When the results came out, people were shocked and concerned but not a lot happened. Slowly, however, in looking at how to deal constructively with the problem of undisclosed and unacknowledged adverse events, two closely connected concepts have gained prevalence as ideas or intentions, if not always as the reality. They are the need to make hospital care accountable and responsive to consumers and the establishment of a culture designed to acknowledge and learn from adverse events.

This bill is mostly concerned with the quality assurance committees, which are the confidential, self-governing committees of medical peers that oversee the quality of clinical practice. This bill is quite a substantial rewrite of the legislation. It ends the unhelpful division between the private and the public hospital systems and makes many considered changes to governance, reporting and privilege issues. It is, in fact, the outcome of quite a substantial body of work and it is disappointing that it has been in front of the Assembly for such a short time before having to be debated.

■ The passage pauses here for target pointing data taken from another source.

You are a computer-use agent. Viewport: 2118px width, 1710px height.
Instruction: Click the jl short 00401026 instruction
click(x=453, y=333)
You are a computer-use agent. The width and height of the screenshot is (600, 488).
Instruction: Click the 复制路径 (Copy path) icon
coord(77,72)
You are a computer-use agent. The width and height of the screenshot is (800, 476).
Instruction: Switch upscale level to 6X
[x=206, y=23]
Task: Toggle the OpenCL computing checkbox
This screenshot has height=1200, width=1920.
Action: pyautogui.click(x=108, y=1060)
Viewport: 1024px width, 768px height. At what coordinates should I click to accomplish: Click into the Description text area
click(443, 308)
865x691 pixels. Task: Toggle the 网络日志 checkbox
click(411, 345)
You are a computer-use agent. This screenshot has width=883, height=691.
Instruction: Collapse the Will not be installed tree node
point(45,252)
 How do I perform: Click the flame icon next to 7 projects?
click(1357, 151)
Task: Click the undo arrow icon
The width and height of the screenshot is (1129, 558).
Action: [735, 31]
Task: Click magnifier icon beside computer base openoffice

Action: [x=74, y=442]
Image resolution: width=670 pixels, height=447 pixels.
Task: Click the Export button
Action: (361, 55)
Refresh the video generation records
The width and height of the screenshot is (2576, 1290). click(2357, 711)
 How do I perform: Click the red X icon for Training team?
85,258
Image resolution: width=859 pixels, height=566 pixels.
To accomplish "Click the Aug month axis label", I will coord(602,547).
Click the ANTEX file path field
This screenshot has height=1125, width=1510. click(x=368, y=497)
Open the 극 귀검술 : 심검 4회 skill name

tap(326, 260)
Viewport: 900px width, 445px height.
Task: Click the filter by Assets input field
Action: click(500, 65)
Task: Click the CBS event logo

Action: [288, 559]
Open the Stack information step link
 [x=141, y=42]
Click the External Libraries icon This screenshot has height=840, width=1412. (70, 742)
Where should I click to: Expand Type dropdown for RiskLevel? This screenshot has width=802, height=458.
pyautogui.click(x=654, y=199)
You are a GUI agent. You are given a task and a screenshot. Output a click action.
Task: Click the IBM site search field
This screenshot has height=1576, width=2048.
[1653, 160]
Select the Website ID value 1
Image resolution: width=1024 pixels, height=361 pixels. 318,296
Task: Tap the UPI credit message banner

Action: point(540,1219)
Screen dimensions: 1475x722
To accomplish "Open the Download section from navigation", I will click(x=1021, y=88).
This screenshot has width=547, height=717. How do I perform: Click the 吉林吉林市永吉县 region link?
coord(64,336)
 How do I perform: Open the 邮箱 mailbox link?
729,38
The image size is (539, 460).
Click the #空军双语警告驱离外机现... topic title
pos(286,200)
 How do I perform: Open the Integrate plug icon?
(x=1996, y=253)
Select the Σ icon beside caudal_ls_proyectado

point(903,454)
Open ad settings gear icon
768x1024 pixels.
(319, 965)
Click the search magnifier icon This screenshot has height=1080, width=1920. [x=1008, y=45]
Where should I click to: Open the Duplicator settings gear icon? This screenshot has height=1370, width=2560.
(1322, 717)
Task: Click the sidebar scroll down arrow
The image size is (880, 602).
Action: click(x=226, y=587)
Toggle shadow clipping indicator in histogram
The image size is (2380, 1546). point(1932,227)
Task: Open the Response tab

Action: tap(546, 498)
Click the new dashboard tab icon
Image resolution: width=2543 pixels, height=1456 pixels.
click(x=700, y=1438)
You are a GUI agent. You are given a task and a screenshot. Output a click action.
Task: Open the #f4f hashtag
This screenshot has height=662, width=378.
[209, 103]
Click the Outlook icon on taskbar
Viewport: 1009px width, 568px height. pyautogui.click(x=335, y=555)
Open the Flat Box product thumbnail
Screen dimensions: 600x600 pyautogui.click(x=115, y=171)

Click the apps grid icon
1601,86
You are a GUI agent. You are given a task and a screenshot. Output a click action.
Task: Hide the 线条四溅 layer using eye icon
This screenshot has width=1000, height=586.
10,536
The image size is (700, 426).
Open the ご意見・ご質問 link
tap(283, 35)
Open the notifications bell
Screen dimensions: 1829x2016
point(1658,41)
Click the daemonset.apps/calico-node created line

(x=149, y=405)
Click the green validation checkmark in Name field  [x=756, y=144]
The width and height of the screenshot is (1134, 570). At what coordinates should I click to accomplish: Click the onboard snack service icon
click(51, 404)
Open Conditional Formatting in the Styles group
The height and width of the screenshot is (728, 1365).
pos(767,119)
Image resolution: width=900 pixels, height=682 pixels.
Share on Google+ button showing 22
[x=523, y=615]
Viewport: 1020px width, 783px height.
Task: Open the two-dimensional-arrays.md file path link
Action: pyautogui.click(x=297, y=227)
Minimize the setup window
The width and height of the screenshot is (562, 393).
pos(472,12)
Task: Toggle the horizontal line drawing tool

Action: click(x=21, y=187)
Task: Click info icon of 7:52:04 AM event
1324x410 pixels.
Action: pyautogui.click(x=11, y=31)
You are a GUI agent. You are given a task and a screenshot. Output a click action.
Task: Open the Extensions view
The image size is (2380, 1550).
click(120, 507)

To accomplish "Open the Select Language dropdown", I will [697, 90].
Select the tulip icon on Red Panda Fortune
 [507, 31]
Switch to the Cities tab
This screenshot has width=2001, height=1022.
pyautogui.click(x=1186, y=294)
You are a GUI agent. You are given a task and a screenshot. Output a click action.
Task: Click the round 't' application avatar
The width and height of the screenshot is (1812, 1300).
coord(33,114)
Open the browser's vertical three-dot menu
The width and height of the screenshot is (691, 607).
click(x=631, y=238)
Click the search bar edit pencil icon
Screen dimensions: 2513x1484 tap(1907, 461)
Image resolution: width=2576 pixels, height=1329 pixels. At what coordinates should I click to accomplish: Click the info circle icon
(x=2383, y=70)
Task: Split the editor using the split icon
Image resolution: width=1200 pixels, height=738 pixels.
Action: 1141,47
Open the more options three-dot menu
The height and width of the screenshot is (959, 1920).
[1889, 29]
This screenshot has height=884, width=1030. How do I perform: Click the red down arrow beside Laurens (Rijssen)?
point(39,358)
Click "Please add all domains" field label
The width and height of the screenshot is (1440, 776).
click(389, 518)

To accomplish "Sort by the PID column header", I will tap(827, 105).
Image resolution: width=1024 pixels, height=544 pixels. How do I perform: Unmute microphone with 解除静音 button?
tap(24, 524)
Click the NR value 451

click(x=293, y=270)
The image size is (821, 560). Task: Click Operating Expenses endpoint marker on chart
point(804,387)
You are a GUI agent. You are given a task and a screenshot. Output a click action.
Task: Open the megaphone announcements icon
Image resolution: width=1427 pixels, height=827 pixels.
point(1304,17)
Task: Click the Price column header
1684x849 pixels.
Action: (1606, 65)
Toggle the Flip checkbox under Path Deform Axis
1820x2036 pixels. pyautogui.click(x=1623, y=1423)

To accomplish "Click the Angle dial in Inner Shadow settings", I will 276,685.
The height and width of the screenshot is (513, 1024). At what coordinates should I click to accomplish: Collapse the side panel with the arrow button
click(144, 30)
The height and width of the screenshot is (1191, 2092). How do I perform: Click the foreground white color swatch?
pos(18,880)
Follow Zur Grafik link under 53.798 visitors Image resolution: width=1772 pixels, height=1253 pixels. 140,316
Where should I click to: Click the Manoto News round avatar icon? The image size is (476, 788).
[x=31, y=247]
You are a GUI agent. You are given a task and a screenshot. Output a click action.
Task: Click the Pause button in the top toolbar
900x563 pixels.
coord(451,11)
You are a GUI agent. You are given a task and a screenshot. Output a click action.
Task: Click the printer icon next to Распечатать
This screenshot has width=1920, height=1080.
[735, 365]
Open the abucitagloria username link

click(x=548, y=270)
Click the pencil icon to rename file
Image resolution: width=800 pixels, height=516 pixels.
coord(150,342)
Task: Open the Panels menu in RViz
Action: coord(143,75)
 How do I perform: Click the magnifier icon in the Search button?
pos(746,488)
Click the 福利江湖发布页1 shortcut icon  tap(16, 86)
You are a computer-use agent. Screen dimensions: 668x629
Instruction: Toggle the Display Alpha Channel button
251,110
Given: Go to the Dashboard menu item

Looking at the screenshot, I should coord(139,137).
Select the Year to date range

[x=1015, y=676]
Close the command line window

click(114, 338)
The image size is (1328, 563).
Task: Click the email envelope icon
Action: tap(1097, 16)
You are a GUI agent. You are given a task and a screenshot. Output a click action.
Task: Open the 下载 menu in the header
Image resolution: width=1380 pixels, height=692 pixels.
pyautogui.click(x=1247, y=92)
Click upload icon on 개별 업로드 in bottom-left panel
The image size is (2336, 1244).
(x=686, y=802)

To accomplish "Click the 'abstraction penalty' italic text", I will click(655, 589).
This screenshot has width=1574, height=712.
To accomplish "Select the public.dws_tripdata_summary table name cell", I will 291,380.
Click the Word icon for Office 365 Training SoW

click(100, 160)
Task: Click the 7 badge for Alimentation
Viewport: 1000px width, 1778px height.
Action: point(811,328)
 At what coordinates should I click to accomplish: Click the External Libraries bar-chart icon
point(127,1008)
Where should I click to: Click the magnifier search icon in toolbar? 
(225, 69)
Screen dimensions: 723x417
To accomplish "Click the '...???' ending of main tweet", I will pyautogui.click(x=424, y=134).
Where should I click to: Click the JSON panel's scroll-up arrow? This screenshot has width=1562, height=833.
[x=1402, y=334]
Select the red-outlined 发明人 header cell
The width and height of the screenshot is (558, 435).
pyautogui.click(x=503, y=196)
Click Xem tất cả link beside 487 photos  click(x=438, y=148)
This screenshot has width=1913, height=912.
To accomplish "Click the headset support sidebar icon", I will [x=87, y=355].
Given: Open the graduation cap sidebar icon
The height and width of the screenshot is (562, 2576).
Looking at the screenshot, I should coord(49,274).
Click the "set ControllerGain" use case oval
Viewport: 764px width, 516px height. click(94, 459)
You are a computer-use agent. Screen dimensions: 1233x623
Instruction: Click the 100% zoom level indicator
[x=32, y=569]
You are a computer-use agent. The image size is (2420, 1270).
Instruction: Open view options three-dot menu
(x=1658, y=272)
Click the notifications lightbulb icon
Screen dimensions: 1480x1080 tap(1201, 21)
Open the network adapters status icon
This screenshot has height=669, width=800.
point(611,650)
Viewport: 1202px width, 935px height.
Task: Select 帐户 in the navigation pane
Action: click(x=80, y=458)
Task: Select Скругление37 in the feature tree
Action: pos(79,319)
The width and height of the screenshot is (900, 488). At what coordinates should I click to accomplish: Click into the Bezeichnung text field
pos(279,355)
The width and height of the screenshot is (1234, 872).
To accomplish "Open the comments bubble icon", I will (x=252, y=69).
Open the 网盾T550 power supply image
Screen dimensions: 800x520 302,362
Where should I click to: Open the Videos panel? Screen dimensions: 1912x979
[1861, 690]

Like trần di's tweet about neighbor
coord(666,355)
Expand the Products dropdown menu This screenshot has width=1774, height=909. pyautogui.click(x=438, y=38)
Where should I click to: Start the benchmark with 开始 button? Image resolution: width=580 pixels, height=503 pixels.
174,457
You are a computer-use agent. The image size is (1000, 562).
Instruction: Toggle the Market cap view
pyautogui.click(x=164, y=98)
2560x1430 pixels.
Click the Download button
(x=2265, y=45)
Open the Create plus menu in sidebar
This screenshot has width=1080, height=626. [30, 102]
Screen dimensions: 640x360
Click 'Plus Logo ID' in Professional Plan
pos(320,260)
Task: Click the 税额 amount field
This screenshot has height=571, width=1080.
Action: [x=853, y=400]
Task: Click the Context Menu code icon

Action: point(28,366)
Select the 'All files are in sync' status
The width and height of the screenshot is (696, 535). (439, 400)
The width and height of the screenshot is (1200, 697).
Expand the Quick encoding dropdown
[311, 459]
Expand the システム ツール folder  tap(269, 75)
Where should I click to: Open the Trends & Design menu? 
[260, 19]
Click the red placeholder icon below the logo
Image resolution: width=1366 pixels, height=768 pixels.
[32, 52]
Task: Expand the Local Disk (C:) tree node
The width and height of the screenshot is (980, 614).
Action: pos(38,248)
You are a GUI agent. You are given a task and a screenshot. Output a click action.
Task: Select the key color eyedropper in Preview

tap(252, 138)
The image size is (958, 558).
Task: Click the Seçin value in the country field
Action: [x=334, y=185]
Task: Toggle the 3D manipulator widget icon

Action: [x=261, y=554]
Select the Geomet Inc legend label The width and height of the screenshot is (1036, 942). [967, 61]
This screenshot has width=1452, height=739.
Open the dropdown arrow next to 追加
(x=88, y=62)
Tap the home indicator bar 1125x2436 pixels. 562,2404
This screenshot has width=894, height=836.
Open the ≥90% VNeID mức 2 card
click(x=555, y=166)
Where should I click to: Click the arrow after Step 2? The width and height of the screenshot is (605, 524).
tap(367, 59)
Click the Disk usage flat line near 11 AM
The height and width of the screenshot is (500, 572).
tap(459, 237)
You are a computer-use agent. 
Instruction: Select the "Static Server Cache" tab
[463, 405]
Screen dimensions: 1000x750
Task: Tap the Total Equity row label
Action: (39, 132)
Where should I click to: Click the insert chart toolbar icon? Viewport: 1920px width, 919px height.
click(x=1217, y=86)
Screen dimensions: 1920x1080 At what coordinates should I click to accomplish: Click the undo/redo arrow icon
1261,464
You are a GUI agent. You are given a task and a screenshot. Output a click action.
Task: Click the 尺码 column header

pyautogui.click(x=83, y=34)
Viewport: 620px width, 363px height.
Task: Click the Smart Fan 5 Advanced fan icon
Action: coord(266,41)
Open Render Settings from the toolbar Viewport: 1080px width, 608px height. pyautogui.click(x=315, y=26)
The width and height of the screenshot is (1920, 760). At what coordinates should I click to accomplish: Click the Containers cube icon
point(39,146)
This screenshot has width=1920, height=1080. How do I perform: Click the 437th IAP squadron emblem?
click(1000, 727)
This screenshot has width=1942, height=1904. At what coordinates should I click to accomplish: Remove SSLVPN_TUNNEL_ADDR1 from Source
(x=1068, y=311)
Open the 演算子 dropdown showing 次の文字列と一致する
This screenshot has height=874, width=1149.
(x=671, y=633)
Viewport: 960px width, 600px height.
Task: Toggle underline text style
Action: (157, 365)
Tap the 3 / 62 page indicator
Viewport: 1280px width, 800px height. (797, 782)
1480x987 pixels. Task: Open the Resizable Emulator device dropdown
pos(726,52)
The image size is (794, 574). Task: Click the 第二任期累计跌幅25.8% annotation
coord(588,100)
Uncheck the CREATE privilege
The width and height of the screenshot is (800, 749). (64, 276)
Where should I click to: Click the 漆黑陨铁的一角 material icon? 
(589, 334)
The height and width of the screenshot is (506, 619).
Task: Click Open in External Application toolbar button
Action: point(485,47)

My position then is that I would like to flag that there are still some aspects of the model that need closer attention. I advise the Assembly, particularly the minister, that we should look more carefully at these outstanding concerns when the next health legislation amendment bill comes up in a few months time.

The key concern is that quality assessment committees will remain too closed and so are in danger of being self-serving. For example, I have been contacted by a doctor from the medical board with concerns regarding lack of transparency. As it currently operates, the committee may make decisions to curtail a doctor’s or another health professional’s rights to take on particular work, but those constraints might not be passed on to other jurisdictions.

There was a recent health complaints commission inquiry where 30 medical practitioners refused to provide statements to the commissioner. There were undoubtedly complex reasons why this was the case, but it reflects an unhealthy culture which we need to move beyond. While these quality assurance committees have the powers to conduct their own inquiries, they do not appear to be required to cooperate with health boards or the minister. I have been given the example of specific concerns about a doctor that were raised two years ago with such a committee yet there has still been no response. It seems that quality assurance committees can be too much a law unto themselves.